__Data for this exercise__
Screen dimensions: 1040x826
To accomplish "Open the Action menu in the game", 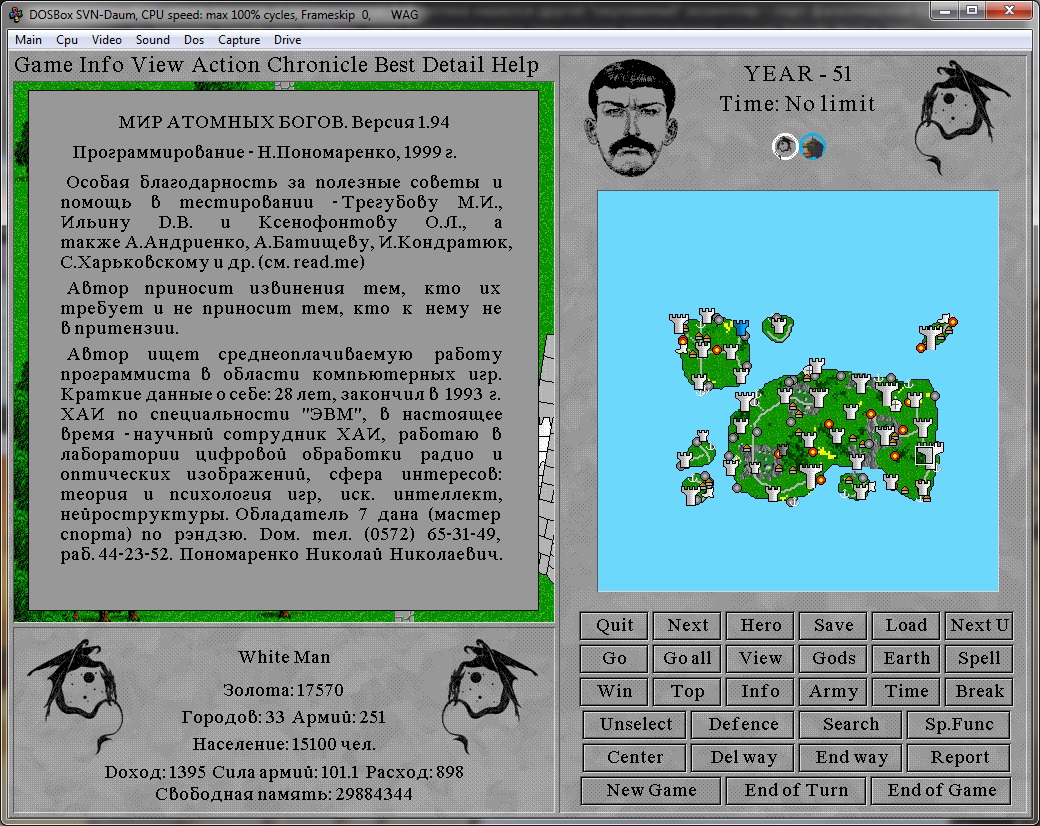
...
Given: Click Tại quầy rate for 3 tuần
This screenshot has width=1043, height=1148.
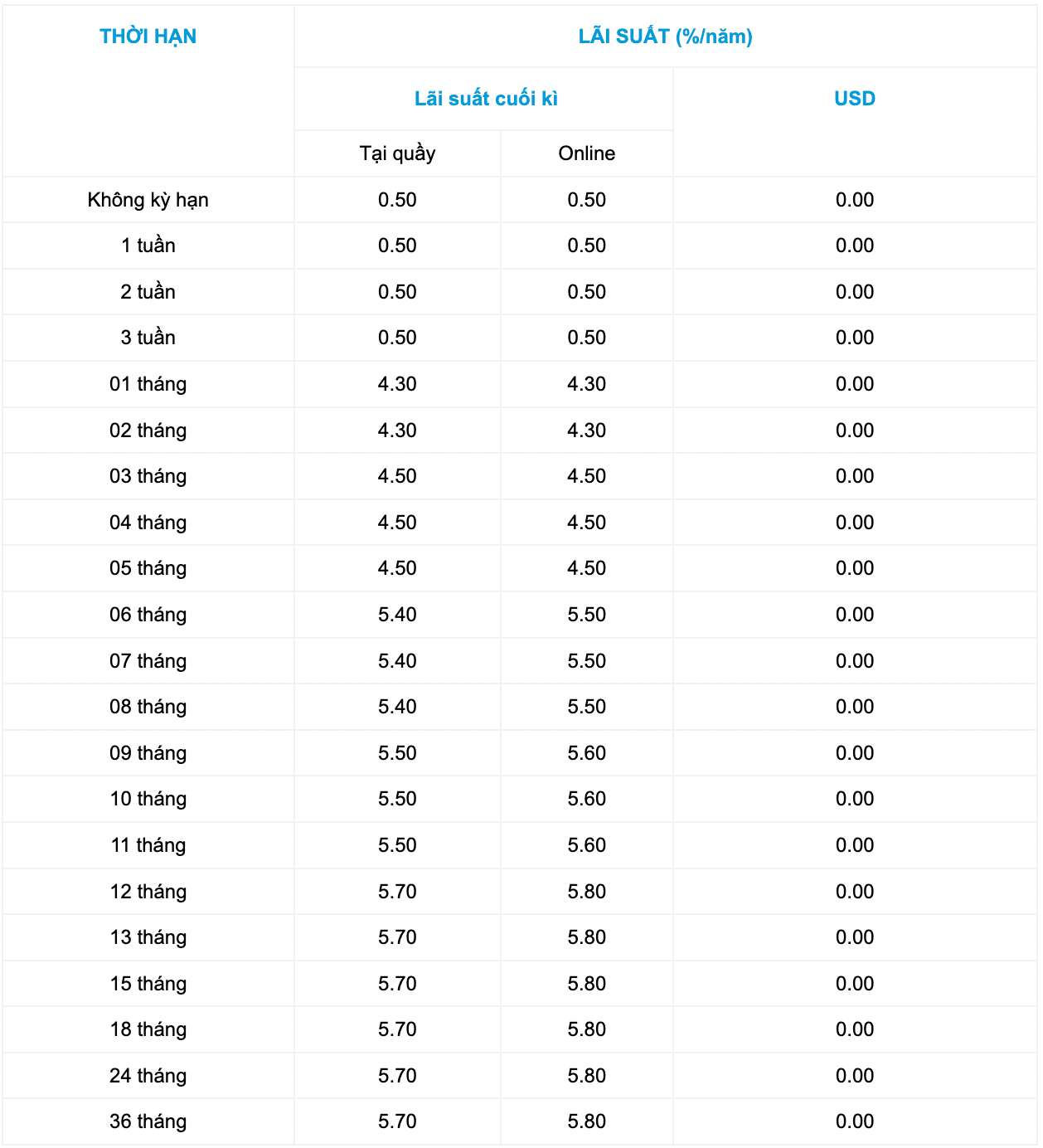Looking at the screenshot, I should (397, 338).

__What you will do__
In the listing above, find the line containing "Screen dimensions: 1040x826" and the line containing "the Action menu"; print those lines and every line between them exactly, leaving out pictures.

__Completed exercise__
Screen dimensions: 1040x826
To accomplish "Open the Action menu in the game", 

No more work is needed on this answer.